Print the whole listing, unchanged.

---

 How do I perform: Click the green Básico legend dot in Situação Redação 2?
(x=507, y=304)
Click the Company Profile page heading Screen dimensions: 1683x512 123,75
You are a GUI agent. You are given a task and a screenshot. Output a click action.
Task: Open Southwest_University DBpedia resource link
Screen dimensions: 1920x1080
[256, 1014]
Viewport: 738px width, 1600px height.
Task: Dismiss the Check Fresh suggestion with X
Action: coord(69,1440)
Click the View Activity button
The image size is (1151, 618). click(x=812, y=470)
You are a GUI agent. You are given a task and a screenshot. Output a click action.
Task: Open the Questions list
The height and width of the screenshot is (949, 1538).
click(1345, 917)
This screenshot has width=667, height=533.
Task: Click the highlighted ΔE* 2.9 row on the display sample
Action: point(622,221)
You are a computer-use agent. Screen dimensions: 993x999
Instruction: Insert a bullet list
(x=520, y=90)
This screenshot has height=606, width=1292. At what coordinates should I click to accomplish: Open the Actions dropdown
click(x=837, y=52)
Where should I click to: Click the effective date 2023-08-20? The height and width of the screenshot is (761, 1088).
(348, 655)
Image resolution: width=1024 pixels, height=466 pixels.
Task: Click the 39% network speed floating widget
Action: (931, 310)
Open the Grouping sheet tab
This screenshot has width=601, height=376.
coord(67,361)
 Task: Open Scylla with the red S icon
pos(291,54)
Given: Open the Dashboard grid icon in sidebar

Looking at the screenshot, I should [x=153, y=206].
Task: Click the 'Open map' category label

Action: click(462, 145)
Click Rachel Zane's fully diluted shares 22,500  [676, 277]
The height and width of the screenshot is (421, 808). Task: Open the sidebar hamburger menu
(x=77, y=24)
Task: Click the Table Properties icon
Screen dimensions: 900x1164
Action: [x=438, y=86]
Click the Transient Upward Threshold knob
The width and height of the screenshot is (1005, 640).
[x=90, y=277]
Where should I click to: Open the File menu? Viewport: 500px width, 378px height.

---

◆ **Result below**:
 How do I perform: Click the green Básico legend dot in Situação Redação 2?
(x=507, y=304)
Click the Company Profile page heading Screen dimensions: 1683x512 123,75
You are a GUI agent. You are given a task and a screenshot. Output a click action.
Task: Open Southwest_University DBpedia resource link
Screen dimensions: 1920x1080
[256, 1014]
Viewport: 738px width, 1600px height.
Task: Dismiss the Check Fresh suggestion with X
Action: coord(69,1440)
Click the View Activity button
The image size is (1151, 618). click(x=812, y=470)
You are a GUI agent. You are given a task and a screenshot. Output a click action.
Task: Open the Questions list
The height and width of the screenshot is (949, 1538).
click(1345, 917)
This screenshot has width=667, height=533.
Task: Click the highlighted ΔE* 2.9 row on the display sample
Action: point(622,221)
You are a computer-use agent. Screen dimensions: 993x999
Instruction: Insert a bullet list
(x=520, y=90)
This screenshot has height=606, width=1292. At what coordinates should I click to accomplish: Open the Actions dropdown
click(x=837, y=52)
Where should I click to: Click the effective date 2023-08-20? The height and width of the screenshot is (761, 1088).
(348, 655)
Image resolution: width=1024 pixels, height=466 pixels.
Task: Click the 39% network speed floating widget
Action: (931, 310)
Open the Grouping sheet tab
This screenshot has width=601, height=376.
coord(67,361)
 Task: Open Scylla with the red S icon
pos(291,54)
Given: Open the Dashboard grid icon in sidebar

Looking at the screenshot, I should [x=153, y=206].
Task: Click the 'Open map' category label

Action: click(462, 145)
Click Rachel Zane's fully diluted shares 22,500  [676, 277]
The height and width of the screenshot is (421, 808). Task: Open the sidebar hamburger menu
(x=77, y=24)
Task: Click the Table Properties icon
Screen dimensions: 900x1164
Action: [x=438, y=86]
Click the Transient Upward Threshold knob
The width and height of the screenshot is (1005, 640).
[x=90, y=277]
Where should I click to: Open the File menu? Viewport: 500px width, 378px height.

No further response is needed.